KOMPAS.com - Mantan presiden Filipina, Rodrigo Duterte mencalonkan dirinya sebagai wali kota Davao di Filipina selatan dalam pemilihan umum (Pemilu) 2025.
Pencalonan Duterte sebagai wali kota Davao telah didaftarkan pada Senin (7/10/2024).
Kota Davao merupakan basis wilayah dari keluarga Duterte. Di kota ini, Duterte pernah menjabat sebagai wali kota selama dua dekade, sebelum memenangkan kursi kepresidenan pada tahun 2016, dikutip dari AP News, Senin.
Adapun, keputusan Duterte untuk mencalonkan diri sebagai wali kota setelah adanya perselisihan dengan keluarga Presiden Filipina Ferdinand Marcos menjelang pemilihan presiden pada 2028.
“Saya ingin melayani Anda,” kata mantan presiden Filipina berusia 79 tahun.
Baca juga: Emman Atienza, Anak Eks Pejabat Filipina yang Disorot Usai Habiskan Rp 36 Juta untuk Sekali Makan
Duterte mencalonkan diri sebagai wali kota Davao dengan menggandeng putranya yang bernama Sebastian Duterte, yang saat ini masih menjabat sebagai wali kota Davao.
Bersama dengan putranya, pasangan Duterte mengatakan bahwa mereka ingin membuat Davao menjadi “lebih baik dari kemarin”, dikutip dari Channel News Asia, Senin.
Keputusan mantan presiden ke-16 Filipina ini dipandang sebagai langkah untuk menggalang dukungan bagi putrinya, Sara Duterte yang saat ini menjabat sebagai wakil presiden Filipina.
Pasalnya, Sara diperkirakan akan mencalonkan diri sebagai presiden pada tahun 2028.
Pemungutan suara Pemilu 12 Mei 2025 sangat penting bagi keluarga Duterte dan Marcos lantaran keduanya berusaha untuk meraih basis dukungan masyarakat Filipina sebelum Pilpres 2028.

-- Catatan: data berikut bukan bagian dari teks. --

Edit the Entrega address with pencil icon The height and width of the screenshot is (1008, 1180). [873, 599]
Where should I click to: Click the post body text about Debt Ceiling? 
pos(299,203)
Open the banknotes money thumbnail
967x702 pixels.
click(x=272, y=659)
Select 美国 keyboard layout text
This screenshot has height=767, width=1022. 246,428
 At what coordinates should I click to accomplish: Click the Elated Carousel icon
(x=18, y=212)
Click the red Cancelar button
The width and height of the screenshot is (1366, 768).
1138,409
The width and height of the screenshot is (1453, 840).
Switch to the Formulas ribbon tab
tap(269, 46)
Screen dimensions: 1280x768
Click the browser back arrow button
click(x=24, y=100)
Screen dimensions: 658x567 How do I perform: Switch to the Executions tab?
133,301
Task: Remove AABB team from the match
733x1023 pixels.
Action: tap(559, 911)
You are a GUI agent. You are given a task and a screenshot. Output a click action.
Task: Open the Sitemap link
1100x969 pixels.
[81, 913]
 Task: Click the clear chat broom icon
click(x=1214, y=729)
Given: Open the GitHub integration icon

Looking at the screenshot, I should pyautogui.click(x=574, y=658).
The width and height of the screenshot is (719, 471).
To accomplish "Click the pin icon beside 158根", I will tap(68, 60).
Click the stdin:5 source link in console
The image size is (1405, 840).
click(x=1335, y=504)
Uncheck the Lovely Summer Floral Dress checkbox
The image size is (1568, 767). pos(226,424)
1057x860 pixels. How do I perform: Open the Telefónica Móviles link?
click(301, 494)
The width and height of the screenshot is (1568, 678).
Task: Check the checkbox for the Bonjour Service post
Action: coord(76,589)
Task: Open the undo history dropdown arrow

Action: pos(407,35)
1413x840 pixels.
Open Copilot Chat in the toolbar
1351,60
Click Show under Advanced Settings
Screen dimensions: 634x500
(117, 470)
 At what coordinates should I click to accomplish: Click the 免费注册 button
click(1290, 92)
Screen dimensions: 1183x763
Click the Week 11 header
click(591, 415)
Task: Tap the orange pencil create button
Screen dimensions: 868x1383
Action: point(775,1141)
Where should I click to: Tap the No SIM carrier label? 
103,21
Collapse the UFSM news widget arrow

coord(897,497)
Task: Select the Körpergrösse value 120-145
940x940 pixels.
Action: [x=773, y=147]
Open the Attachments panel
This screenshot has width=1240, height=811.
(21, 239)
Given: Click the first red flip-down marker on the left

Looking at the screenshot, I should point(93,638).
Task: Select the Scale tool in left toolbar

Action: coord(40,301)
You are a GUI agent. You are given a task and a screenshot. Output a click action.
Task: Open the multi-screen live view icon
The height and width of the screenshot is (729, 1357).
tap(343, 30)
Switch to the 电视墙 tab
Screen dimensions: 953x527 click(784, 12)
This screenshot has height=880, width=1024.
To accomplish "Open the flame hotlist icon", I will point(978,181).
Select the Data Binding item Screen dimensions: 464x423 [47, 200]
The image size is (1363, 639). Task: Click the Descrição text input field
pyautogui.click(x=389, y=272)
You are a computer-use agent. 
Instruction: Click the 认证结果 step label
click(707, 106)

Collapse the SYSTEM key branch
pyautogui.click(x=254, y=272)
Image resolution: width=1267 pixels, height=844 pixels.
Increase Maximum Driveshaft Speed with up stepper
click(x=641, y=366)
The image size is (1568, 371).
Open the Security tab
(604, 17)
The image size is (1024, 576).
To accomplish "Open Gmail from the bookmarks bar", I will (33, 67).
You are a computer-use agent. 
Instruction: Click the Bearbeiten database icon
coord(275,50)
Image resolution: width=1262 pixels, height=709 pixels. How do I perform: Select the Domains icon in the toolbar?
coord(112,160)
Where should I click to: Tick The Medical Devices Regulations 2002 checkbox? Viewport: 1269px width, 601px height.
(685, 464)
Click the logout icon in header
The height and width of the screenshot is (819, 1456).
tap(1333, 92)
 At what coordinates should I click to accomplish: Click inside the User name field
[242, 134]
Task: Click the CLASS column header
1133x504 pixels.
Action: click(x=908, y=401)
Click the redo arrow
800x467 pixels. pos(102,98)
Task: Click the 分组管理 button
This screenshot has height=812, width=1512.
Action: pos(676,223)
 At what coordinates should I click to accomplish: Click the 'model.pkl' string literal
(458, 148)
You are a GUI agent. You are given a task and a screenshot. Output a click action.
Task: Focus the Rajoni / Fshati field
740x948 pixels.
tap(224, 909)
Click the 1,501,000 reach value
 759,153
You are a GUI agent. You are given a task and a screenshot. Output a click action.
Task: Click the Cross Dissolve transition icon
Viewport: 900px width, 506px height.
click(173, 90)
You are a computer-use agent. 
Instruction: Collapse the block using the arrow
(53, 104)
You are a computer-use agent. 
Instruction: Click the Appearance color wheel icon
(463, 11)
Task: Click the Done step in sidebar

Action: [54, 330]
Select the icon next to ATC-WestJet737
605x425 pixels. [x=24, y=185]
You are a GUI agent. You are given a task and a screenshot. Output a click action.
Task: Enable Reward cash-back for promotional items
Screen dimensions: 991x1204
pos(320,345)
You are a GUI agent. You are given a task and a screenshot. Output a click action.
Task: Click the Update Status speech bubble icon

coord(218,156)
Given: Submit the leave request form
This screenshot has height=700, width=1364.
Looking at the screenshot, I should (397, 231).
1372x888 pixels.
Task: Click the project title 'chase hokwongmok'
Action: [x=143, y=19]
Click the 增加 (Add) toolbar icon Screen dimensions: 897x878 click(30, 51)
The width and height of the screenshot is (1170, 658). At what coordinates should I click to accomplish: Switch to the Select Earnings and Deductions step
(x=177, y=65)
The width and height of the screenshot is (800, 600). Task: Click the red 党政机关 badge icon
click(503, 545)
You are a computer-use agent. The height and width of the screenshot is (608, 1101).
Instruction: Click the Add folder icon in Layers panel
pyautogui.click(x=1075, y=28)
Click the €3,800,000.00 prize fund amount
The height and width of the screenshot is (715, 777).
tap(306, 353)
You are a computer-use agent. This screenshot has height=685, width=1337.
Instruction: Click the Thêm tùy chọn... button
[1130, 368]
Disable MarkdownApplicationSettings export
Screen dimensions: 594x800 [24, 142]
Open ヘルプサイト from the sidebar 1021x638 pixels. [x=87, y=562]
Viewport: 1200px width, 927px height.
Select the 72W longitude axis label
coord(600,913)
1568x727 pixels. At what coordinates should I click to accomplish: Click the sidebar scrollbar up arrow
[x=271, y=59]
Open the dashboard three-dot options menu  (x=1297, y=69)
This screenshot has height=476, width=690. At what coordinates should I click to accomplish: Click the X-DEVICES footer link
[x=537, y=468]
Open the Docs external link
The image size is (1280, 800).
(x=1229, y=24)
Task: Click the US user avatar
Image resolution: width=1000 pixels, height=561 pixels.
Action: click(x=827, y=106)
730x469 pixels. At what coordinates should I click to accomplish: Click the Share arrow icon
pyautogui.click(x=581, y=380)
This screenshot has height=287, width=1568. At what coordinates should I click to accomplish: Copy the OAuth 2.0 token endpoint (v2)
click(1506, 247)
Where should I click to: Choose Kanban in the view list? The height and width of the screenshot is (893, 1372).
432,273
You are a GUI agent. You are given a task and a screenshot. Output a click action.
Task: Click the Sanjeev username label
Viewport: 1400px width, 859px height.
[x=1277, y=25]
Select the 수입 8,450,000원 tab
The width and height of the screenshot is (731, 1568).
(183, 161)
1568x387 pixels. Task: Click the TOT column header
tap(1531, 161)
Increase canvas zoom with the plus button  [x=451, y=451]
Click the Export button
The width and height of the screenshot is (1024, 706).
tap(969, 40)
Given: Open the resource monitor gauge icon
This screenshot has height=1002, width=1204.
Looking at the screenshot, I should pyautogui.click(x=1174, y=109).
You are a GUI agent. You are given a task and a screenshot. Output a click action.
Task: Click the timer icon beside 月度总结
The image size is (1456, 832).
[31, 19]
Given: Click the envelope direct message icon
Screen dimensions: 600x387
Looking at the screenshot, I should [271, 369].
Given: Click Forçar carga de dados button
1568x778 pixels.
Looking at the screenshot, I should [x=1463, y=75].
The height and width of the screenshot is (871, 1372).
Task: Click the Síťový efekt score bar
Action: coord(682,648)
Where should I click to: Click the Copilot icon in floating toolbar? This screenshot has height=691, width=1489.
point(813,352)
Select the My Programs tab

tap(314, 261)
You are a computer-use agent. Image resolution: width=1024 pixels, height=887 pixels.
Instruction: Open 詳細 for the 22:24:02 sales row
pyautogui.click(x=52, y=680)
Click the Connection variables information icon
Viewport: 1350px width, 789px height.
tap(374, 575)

“Kita harus ingat bahwa aturan dasar dalam politik adalah melindungi jaminan seseorang dengan cara apa pun,” kata mantan juru bicara Duterte, Harry Roque.
Baca juga: Topan Super Yagi di Vietnam, China, dan Filipina Tewaskan Puluhan Orang
Duterte dikenal secara luas sebagai presiden yang pernah melancarkan perang narkoba mematikan pada 2016.
Kala itu, lebih dari 6.000 orang, yang sebagian besar adalah orang miskin, terbunuh di bawah tindakan keras yang dilakukan oleh polisi terhadap obat-obatan terlarang yang diawasi oleh Duterte.
Namun, kelompok-kelompok hak asasi manusia mengatakan bahwa jumlah korban tewas jauh lebih tinggi. Selain itu, masih banyak pembunuhan yang belum terpecahkan oleh orang-orang bersenjata, yang mungkin dikerahkan oleh polisi.
Duterte membantah adanya pembunuhan di luar hukum terhadap para tersangka narkoba, meskipun ia secara terbuka sempat mengancam para pelaku dengan hukuman mati.